Undercover, Jil Sander, Gareth Pugh, Band of Outsider. Le ultime edizioni del Pitti Uomo hanno ospitato alcuni fra i designers più avanguardisti in circolazione, dando una notevole svolta caratteriale alla fiera d’abbigliamento più antica e tradizionale in Italia.

Il nuovo volto del Pitti e lo spirito progressista degli organizzatori sono confluiti e si sono rivelati già lo scorso settembre, nella collaborazione fra Touch! neoZone cloudnine e NOT JUST A LABEL, web-contenitore internazionale di fashion-talenti. Per l’81° edizione della fiera fiorentina, che apre i battenti il 10 gennaio inaugurando il 2012 della moda, Pitti Uomo introduce per la prima volta nel mercato italiano della grande visibilità il mondo dello streetwear e del casualwear giapponese e lo fa attraverso il progetto speciale Versus Tokyo.

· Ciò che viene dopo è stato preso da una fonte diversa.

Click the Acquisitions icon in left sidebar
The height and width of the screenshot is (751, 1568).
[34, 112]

Venti marchi e designers nipponici, selezionati dal top-buyer Yuichi Yoshii, saranno protagonisti degli spazi del Lyceum, in quello che rappresenta l’evento principale di un’iniziativa di più ampio respiro: la “Tokyo Fashion Week in Italy”, tributo alla moda passata e presente di Tokyo, attraverso quindici capi-icona.

Fra i brands che avrete finalmente occasione di vedere in Italia, segnaliamo sicuramente Mastermind Japan e Phenomenon, due delle label streetwear più moderne, sofisticate, sperimentali e cool nel panorama mondiale.

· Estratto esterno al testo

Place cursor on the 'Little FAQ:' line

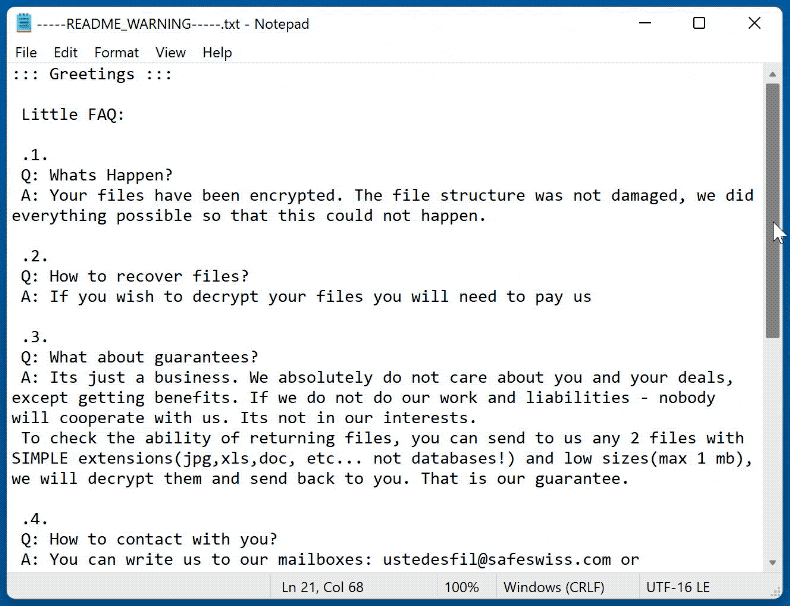(73, 115)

Scordatevi i marchi tutti “felpe,t-shirt&cappellini” e il binomio streetwear-skaters. Qui si tratta di tessuti tecnici, stampe, colori e volumi che solo i più audaci e open-minded possono capire e indossare.

A questo punto, basta con le anticipazioni, almeno a parole. Per chi può, consigliamo un giro alla Fortezza da Basso (fino al 13 gennaio), per dare un’occhiata di persona alle collezioni FW12. Per tutti gli altri, sul sito www.pittimmagine.com trovate tutti i link e le informazioni, per saperne di più e sbirciare virtualmente i look-book e le tendenze dalle strade del Sol Levante.